══ TEXT TO READ ══

Just the two -- My GSD and my Golden. We have a city ordinance here - no more than two dogs allowed.

I _say_ that I'd have one or two more if not for the ordinance, but I don't know if I actually would. Riley would be horrified if I brought another dog into the house. LOL. He's a total mama's boy and not very good about sharing attention. He tolerates it with Gunner because he has to, but I don't think he'd stand for a newbie coming in here.


----------



## AquaClaraCanines (Mar 5, 2006)

All mine are loose together a lot, and they get along. I have five and often a foster or two- though not currently. They get the exercise at parks and beaches mostly. We have a yard, but we don't go in it except lately I have been going out once a day and taking pics! I took some today I'll post in a bit. Otherwise, they are only outside for a few minutes a few times a day to go potty.


----------



## mikeynote (Jun 30, 2009)

I have 4 dogs:
Kitty -chocolate cocker spaniel
Zoey -black cocker spaniel
Yoshi -shiba inu
Hazel -Golden Retriever


----------



## nixietink (Apr 3, 2008)

Just one


----------



## Bob Dylan (Mar 31, 2009)

We have 3 Goldens
Dylan, Frankie and Erica


----------



## timberwolf (Apr 1, 2009)

One, for now 
When he is not so much a menace, we are going to add the second!!!


----------



## MyBentley (May 5, 2009)

Two:
my golden Bentley - a senior
my lab - 2 yrs. old

I'm curious. For those who own more than two, how many live in rural or smaller city areas as opposed to major metro areas?


----------



## AquaClaraCanines (Mar 5, 2006)

I live in a major metro area of millions of people. There's no dog limit, but more than five or six they will wonder. I am on a first name basis with the people at Animal Control here. We are friends and have a good relationship, and they see my dogs often as I stop by all the time. But if you're shady and have more than five or six, they will wonder. If there was a limit of less than four or five dogs with no possible exceptions I could have, I would move.


----------



## Mssjnnfer (Aug 9, 2009)

═══
══ DATA LISTING ══

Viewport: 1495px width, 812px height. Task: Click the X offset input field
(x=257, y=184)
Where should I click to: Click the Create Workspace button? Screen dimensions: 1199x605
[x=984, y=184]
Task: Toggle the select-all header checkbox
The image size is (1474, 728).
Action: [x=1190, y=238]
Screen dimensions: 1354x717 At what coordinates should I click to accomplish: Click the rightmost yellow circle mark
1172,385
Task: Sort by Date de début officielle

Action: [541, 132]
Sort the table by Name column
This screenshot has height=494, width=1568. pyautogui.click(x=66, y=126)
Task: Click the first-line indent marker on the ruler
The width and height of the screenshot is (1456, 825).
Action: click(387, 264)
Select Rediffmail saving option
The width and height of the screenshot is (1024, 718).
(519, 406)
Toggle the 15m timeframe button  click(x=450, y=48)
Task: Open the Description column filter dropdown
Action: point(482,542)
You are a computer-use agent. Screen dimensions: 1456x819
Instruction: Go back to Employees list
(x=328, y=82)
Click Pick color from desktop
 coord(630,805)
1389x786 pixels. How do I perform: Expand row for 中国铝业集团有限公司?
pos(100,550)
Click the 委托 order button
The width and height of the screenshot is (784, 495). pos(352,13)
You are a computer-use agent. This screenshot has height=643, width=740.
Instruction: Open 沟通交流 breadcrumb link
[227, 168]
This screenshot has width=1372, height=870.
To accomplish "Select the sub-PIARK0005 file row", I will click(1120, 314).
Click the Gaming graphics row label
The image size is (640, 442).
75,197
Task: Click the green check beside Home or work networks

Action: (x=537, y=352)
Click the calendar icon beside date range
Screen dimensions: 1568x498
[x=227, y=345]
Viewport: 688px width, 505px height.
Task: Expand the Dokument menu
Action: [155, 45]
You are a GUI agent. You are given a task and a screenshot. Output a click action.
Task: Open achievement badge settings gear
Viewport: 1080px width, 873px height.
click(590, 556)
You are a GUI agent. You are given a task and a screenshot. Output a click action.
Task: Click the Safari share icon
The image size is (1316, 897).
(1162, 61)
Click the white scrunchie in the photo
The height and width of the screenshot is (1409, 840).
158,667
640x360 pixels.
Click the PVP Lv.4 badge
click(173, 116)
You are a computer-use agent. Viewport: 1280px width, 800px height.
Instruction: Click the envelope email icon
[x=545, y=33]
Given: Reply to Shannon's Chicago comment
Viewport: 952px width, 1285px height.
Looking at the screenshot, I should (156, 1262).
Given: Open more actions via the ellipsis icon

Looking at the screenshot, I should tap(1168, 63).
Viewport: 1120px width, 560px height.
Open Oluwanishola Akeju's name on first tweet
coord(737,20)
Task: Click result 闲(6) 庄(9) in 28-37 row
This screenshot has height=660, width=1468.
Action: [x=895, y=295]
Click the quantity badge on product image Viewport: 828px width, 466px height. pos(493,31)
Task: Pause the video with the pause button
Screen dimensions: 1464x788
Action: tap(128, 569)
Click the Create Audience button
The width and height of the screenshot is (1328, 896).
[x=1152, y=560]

═══

[PROBLEM TO WORK ON] Repeat word for word the stretch of the dog-ownership forum thread from "## MyBentley (May" through "major metro areas?".

[ANSWER FOR THIS EXERCISE]
## MyBentley (May 5, 2009)

Two:
my golden Bentley - a senior
my lab - 2 yrs. old

I'm curious. For those who own more than two, how many live in rural or smaller city areas as opposed to major metro areas?